• Short exercise 1
Decide whether each statement below agrees with the Scientific Python lecture notes, answering yes or no and quoting the deciding words of the notes. (a) A class meets next Tuesday. (b) The notes caution against treating a list as the mathematical notion of a vector. (c) The previous lecture covered lists.
• Short exercise 2
Extend the Scientific Python lecture notes by writing the next part, picking up right after their final line.

# CME 193 - Scientific Python
### Lecture 3 (4/12)
Spring 2016, Stanford University

## Administrative Details
* The room...sorry :(
* No class next Tuesday!
* Sign up for Piazza! http://piazza.com/stanford/spring2016/cme193
* We have a website! http://icme.github.io/cme193
* Thank you for doing the survey! 

## Last time

* Functions, docstrings, abstraction
* Lists


## Today
* Primative Data Structures
* Intro to Numpy!

# Data Structures

## Lists

* Group variables together
* Specific order
* Access items using square brackets: [ ]

**However, do not confuse a list with the mathematical notion of a vector.**

Quick recap...

In [6]:

data = [14.0, 16.4, 33.2, 11.5, 9.01] # measurements in inches
print 'data[0] = {}, data[-1] = {}'.format(data[0], data[-1])
# extremely pythonic!

• Source excerpt
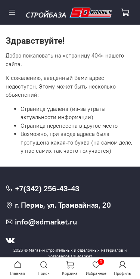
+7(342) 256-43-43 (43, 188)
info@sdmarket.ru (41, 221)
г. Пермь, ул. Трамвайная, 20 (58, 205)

• Exercise result 1
(a) No: "No class next Tuesday!"
(b) Yes: "However, do not confuse a list with the mathematical notion of a vector."
(c) Yes: "Lists"

• Exercise result 2
data_feet = [x / 12.0 for x in data]
data_gt_12 = [x for x in data if x > 12.0]

data[0] = 14.0, data[-1] = 9.01


Another example: quicksort!

classic example of a **divide and conquer** algorithm

In [71]:
import random
def quicksort(A):
    if len(A) < 1:
        return []
    P = random.choice(A)
    L = [a for a in A if a < P]
    R = [a for a in A if a > P]
    return quicksort(L) + [P] + quicksort(R)

In [72]:
x = [4, 3, 6, 7, 1.2, 77, 32, 1]
qsort(x)

[1, 1.2, 3, 4, 6, 7, 32, 77]

## Tuples

Tuples are identical to lists except for one thing -- mutability. Let's look at some code!

In [25]:
tup = (1, 2, 3, 'luke')

# tuples support indexing in the same way as lists!

print 'tup[0] =', tup[0]
print 'tup[-2:] =', tup[-2:]

tup[0] = 1
tup[-2:] = (3, 'luke')


lets modify something!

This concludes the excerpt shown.